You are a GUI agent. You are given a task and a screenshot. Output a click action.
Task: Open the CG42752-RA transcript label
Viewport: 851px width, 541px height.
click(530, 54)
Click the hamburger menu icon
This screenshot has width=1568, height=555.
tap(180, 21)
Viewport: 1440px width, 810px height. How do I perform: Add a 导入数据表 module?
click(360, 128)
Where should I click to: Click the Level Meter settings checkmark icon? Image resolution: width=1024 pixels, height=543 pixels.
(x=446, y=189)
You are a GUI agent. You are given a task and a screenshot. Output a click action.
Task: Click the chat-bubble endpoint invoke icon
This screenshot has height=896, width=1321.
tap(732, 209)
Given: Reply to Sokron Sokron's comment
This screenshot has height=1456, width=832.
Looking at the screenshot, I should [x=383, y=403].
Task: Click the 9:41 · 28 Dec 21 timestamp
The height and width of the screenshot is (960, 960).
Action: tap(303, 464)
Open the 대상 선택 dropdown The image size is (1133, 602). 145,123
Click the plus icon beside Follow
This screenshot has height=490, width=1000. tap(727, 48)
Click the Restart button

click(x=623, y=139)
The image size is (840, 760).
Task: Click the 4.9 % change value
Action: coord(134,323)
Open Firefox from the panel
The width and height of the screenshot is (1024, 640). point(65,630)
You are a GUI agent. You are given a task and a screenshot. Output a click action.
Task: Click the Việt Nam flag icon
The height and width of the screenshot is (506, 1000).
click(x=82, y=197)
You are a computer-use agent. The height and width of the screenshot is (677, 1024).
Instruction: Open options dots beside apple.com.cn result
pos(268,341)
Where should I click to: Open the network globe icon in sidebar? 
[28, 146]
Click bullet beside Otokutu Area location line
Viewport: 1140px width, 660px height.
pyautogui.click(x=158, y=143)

Task goal
Give back exactly the lines above starting at the line where "Viewport: 1440px width, 810px" appears and ending at the line where "You are a computer-use" appears, both included, with no other lines.

Your solution
Viewport: 1440px width, 810px height. How do I perform: Add a 导入数据表 module?
click(360, 128)
Where should I click to: Click the Level Meter settings checkmark icon? Image resolution: width=1024 pixels, height=543 pixels.
(x=446, y=189)
You are a GUI agent. You are given a task and a screenshot. Output a click action.
Task: Click the chat-bubble endpoint invoke icon
This screenshot has height=896, width=1321.
tap(732, 209)
Given: Reply to Sokron Sokron's comment
This screenshot has height=1456, width=832.
Looking at the screenshot, I should [x=383, y=403].
Task: Click the 9:41 · 28 Dec 21 timestamp
The height and width of the screenshot is (960, 960).
Action: tap(303, 464)
Open the 대상 선택 dropdown The image size is (1133, 602). 145,123
Click the plus icon beside Follow
This screenshot has height=490, width=1000. tap(727, 48)
Click the Restart button

click(x=623, y=139)
The image size is (840, 760).
Task: Click the 4.9 % change value
Action: coord(134,323)
Open Firefox from the panel
The width and height of the screenshot is (1024, 640). point(65,630)
You are a GUI agent. You are given a task and a screenshot. Output a click action.
Task: Click the Việt Nam flag icon
The height and width of the screenshot is (506, 1000).
click(x=82, y=197)
You are a computer-use agent. The height and width of the screenshot is (677, 1024).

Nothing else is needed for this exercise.